→ Provided data
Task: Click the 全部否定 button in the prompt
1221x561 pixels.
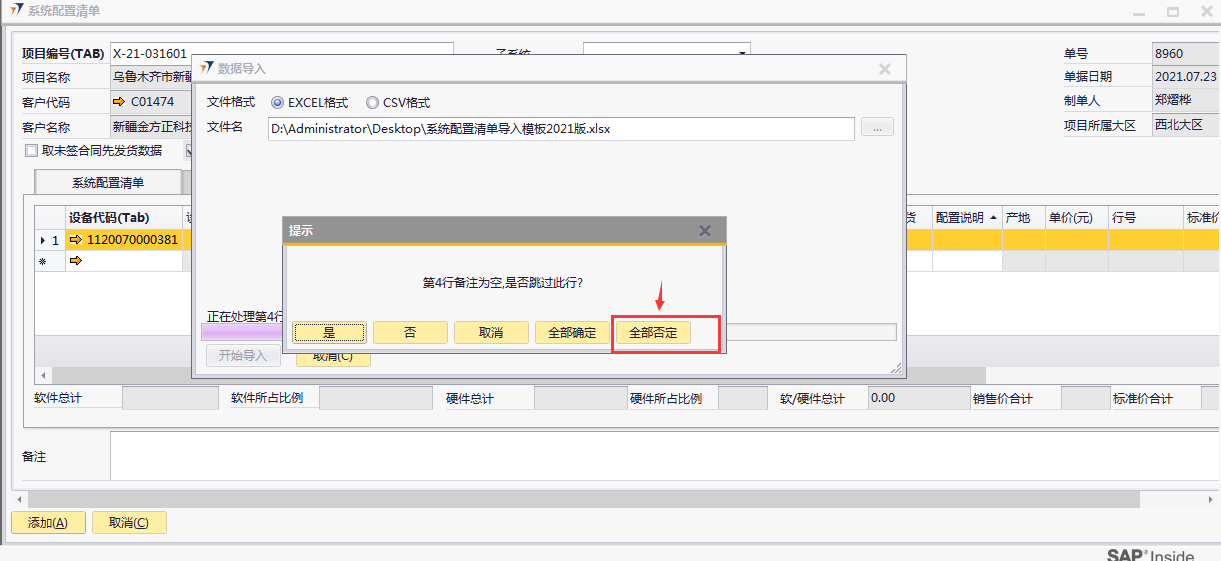Action: point(653,333)
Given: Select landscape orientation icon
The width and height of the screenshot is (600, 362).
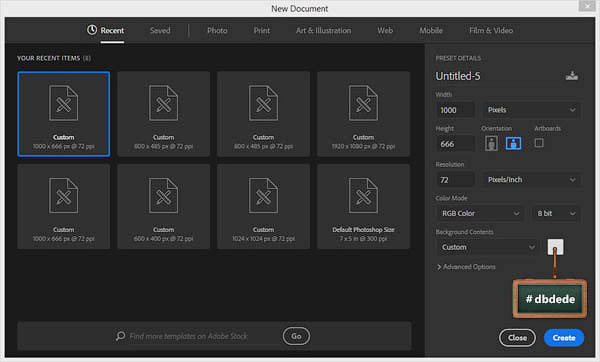Looking at the screenshot, I should click(513, 143).

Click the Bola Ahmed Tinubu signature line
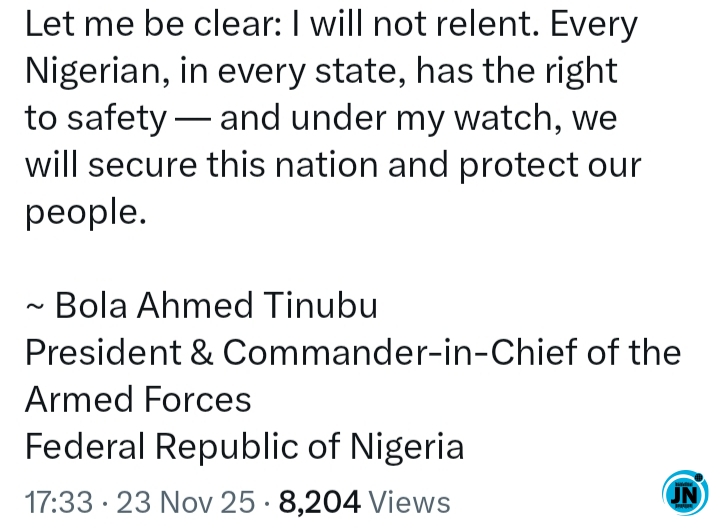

→ Exercise directions
Your copy should hold only the lines running from the one that contains "1221x561 pixels." through the final line of the data; transcribe them exactly, both ends included, and leave pictures out.

→ Exercise solution
1221x561 pixels.
Action: point(653,333)
Given: Select landscape orientation icon
The width and height of the screenshot is (600, 362).
Looking at the screenshot, I should click(513, 143).

Click the Bola Ahmed Tinubu signature line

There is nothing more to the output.